* **The records**:
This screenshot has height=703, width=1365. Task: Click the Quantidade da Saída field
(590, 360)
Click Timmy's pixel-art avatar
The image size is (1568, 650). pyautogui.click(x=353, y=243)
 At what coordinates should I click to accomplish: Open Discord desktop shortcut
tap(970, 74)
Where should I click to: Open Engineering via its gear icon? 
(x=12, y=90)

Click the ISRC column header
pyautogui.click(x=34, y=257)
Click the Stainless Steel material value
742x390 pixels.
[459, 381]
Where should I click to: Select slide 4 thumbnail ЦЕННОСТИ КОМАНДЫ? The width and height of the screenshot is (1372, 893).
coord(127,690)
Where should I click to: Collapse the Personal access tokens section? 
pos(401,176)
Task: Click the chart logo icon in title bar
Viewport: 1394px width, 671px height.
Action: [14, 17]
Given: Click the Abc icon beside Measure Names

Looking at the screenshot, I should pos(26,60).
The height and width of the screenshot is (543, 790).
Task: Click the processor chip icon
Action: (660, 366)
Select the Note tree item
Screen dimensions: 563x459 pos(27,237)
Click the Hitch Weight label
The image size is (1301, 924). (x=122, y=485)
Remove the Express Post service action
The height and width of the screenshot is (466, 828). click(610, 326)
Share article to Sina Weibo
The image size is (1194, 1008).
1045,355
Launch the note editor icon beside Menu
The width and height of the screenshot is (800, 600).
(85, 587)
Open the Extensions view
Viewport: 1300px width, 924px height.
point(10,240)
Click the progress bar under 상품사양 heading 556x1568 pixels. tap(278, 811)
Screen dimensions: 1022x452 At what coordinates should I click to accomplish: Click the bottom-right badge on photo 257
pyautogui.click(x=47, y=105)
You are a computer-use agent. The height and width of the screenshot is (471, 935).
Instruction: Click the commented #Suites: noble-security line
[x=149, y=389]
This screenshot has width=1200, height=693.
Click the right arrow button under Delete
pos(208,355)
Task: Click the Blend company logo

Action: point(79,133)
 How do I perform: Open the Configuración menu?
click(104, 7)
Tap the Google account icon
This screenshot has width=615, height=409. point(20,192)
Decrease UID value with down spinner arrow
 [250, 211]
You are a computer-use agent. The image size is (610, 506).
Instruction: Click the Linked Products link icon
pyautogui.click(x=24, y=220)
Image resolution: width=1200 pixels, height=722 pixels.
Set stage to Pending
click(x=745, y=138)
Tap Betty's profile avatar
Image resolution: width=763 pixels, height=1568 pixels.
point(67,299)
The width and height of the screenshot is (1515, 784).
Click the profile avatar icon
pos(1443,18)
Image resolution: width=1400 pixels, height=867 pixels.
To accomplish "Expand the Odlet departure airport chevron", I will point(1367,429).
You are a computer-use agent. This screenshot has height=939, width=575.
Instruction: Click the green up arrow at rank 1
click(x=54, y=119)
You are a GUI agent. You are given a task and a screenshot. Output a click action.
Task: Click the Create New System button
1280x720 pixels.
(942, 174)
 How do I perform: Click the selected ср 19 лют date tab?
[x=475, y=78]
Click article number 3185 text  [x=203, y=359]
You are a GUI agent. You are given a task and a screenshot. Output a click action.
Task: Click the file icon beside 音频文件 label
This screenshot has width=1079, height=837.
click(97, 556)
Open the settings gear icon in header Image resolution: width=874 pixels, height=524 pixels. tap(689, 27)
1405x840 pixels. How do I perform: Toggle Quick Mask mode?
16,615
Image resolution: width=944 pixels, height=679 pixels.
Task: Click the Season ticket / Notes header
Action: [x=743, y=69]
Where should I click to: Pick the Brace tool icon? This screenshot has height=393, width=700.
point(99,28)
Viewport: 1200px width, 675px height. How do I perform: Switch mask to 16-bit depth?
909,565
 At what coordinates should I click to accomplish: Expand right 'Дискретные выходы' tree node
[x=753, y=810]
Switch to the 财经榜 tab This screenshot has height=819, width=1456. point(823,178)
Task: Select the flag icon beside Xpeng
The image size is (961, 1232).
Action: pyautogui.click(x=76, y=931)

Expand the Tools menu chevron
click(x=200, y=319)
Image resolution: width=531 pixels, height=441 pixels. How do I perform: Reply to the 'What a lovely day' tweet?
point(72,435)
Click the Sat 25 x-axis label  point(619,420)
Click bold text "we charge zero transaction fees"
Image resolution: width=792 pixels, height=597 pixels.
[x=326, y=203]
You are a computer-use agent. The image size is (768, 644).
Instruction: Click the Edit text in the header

* **Stated goal**: Report how many lines in the records above contain the word "dimensions", and give only that number.

* **Task answer**: 2